(Stored data entries)
___
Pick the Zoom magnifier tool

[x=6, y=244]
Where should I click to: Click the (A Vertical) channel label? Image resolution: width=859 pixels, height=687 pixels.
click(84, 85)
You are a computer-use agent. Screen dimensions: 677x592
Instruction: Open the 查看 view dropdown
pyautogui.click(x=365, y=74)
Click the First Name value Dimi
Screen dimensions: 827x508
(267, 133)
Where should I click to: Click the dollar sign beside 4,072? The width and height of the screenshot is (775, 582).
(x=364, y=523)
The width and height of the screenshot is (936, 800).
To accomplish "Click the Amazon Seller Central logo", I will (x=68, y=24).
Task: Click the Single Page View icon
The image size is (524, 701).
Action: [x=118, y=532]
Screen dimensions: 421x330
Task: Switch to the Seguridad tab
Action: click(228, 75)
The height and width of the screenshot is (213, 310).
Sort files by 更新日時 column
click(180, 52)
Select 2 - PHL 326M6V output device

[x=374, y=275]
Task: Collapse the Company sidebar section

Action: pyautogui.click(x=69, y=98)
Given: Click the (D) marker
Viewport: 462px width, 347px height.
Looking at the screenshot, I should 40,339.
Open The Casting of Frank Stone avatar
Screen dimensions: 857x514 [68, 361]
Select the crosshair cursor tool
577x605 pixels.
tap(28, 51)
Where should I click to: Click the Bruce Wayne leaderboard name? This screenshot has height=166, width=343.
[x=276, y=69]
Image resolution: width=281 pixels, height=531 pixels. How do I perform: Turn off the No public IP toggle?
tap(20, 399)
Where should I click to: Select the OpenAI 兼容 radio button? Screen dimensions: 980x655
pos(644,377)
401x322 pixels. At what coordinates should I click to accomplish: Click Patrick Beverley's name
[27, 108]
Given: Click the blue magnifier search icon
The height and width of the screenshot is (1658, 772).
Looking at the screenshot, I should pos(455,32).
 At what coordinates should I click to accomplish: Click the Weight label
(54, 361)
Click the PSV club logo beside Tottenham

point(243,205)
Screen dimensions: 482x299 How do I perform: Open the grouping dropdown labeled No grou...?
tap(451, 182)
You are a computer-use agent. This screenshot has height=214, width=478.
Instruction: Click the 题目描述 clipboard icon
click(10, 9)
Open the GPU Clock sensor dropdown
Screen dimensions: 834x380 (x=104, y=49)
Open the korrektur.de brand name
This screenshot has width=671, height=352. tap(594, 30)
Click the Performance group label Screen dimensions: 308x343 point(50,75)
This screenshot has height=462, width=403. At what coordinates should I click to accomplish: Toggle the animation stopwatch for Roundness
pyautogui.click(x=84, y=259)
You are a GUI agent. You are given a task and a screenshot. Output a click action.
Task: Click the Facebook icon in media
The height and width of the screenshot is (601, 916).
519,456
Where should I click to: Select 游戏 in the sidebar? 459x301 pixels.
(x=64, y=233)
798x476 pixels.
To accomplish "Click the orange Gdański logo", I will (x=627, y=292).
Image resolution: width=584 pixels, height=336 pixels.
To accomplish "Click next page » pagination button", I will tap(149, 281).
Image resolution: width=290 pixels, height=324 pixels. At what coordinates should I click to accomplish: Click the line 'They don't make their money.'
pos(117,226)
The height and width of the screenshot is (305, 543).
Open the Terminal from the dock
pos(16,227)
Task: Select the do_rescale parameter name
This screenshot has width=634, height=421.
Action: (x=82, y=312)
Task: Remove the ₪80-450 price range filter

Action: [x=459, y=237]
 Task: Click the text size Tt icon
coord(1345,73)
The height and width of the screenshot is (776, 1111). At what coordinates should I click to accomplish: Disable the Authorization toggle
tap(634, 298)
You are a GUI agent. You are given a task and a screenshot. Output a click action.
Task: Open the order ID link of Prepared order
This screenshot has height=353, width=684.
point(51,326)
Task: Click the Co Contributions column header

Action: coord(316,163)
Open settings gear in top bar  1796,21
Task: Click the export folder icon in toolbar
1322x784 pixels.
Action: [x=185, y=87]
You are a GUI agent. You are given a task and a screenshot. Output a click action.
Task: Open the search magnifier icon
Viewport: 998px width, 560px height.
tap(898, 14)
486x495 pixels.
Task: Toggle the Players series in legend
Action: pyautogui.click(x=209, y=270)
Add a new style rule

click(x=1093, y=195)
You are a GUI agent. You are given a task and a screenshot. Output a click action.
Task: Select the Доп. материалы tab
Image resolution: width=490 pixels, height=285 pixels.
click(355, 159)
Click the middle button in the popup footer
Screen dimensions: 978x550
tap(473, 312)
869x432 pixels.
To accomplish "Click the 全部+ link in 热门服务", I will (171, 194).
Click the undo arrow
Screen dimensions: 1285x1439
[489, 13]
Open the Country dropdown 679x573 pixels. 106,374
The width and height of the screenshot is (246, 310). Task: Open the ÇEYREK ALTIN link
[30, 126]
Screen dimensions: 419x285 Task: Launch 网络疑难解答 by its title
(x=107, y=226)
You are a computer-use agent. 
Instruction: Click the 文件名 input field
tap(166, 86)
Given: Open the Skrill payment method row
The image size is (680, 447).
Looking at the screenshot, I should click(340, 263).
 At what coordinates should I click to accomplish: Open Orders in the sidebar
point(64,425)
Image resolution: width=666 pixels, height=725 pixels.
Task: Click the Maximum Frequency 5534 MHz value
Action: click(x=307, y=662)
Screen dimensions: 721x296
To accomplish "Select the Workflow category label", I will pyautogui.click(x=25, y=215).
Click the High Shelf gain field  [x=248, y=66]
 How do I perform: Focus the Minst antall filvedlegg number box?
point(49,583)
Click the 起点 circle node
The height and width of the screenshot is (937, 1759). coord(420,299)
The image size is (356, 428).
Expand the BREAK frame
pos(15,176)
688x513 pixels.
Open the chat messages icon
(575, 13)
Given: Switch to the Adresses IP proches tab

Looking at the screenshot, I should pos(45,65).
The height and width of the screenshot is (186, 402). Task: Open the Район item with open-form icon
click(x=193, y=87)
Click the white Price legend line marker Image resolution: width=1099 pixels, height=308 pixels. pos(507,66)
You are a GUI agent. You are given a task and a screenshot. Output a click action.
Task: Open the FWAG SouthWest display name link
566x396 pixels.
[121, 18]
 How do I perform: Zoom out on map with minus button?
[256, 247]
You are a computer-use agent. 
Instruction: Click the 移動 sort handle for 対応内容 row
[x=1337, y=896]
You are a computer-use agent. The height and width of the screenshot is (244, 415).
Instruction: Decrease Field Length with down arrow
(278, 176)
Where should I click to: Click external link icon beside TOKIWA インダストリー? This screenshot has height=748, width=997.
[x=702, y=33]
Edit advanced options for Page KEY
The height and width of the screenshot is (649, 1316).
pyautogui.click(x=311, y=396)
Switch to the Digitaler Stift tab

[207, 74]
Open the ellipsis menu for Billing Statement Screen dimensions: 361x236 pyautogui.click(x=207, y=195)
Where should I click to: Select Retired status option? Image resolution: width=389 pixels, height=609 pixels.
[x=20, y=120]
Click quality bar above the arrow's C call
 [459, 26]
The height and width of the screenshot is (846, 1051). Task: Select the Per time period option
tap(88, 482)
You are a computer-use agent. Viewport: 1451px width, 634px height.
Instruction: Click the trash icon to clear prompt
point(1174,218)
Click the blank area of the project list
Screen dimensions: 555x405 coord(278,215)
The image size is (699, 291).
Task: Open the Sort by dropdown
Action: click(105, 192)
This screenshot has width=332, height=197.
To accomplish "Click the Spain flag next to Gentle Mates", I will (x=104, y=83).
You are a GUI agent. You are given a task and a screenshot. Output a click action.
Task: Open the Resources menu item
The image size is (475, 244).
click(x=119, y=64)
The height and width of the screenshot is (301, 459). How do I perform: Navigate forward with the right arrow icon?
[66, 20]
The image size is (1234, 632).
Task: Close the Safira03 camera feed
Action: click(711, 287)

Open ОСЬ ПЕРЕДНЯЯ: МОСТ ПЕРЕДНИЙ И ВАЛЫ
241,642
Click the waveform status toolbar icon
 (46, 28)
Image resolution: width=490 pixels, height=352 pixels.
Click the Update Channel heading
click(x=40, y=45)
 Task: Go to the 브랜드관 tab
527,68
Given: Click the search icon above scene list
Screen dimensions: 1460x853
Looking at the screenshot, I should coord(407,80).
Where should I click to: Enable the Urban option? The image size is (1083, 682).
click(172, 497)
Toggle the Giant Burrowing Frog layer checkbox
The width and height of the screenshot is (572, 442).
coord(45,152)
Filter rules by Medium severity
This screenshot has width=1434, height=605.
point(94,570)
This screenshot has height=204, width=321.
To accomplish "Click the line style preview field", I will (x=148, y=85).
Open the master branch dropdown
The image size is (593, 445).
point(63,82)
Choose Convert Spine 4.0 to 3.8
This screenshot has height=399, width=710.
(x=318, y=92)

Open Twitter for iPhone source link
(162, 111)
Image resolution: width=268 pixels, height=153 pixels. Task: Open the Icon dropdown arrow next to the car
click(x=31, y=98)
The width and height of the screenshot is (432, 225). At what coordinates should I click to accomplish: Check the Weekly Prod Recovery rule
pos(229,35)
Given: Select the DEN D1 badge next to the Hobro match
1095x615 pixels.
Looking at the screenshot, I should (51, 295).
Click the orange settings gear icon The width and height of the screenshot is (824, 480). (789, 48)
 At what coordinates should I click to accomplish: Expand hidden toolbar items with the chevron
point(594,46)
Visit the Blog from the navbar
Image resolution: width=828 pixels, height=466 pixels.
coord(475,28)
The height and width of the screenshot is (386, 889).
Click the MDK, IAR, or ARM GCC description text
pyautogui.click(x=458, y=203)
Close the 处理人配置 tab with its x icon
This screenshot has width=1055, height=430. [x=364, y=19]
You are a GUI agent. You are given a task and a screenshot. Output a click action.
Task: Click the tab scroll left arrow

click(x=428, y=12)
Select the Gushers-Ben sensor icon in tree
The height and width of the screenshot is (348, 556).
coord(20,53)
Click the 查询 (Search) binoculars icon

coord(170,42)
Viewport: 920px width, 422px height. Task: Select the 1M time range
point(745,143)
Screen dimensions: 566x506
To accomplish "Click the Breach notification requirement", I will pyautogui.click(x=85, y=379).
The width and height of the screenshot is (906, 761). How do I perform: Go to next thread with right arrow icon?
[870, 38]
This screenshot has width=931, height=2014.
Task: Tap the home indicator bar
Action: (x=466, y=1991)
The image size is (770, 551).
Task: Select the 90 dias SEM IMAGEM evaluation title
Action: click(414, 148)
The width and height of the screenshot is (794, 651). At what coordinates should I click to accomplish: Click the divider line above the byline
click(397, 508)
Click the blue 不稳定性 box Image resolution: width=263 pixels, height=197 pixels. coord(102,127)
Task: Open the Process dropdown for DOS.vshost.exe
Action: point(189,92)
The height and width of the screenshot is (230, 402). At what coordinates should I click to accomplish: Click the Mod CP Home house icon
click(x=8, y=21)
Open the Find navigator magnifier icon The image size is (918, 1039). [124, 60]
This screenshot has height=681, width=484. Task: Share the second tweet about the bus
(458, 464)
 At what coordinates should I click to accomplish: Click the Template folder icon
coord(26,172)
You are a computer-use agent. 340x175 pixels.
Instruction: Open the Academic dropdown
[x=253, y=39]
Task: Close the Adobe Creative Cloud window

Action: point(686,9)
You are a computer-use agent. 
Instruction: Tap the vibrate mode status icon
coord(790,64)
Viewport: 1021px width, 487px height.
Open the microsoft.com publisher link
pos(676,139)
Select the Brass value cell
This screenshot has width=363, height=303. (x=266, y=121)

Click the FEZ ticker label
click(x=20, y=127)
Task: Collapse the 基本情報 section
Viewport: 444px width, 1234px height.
___
> [Exercise directions] Print, exactly as they appear above, the lines running from the one with "Click the FEZ ticker label" through the final line.

> [Your response]
Click the FEZ ticker label
click(x=20, y=127)
Task: Collapse the 基本情報 section
Viewport: 444px width, 1234px height.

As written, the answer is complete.